Nasal carriage of methicillin-resistant Staphylococcus aureus in university students

Prates, Karina Aparecida; Torres, Ana Maria; Garcia, Lourdes Botelho; Ogatta, Sueli Fumie Yamada; Cardoso, Celso Luiz; Tognim, Maria Cristina Bronharo

doi:10.1590/S1413-86702010000300021

Abstract

In a study of university students, the percentage nasal carriage of Staphylococcus aureus was 40.8% (102/250). Of the isolates, MIC50 of methicillin was 0.5 µg/mL and MIC90 was 1 µg/mL. Six (5.8%) isolates were methicillin-resistant and carried the mecA gene. These results suggest that community-associated methicillin-resistant S. aureus may be spreading in Brazil.

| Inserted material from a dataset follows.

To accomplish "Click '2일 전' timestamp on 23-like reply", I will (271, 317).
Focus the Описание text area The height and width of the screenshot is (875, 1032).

nasal carriage; CA-MRSA; S. aureus

BRIEF COMMUNICATION

Nasal carriage of methicillin-resistant Staphylococcus aureus in university students

Karina Aparecida Prates^I; Ana Maria Torres^I; Lourdes Botelho Garcia^I; Sueli Fumie Yamada Ogatta^II; Celso Luiz Cardoso^I; Maria Cristina Bronharo Tognim^I

^IDepartment of Clinical Analyses, Universidade Estadual de Maringá, PR, Brazil

^IIDepartment of Microbiology, Universidade Estadual de Londrina, Londrina, PR, Brazil

^{Correspondence to} Correspondence to: Dra. Maria Cristina Bronharo Tognim Laboratório de Microbiologia, Departamento de Análises Clínicas, Universidade Estadual de Maringá Maringá - PR - Brazil CEP: 87010-900 Phone: +55-44-32614952 Fax: +55-44-32614860 E-mail: mcbtognim@uem.br

ABSTRACT

In a study of university students, the percentage nasal carriage of Staphylococcus aureus was 40.8% (102/250). Of the isolates, MIC₅₀ of methicillin was 0.5 µg/mL and MIC₉₀ was 1 µg/mL. Six (5.8%) isolates were methicillin-resistant and carried the mecA gene. These results suggest that community-associated methicillin-resistant S. aureus may be spreading in Brazil.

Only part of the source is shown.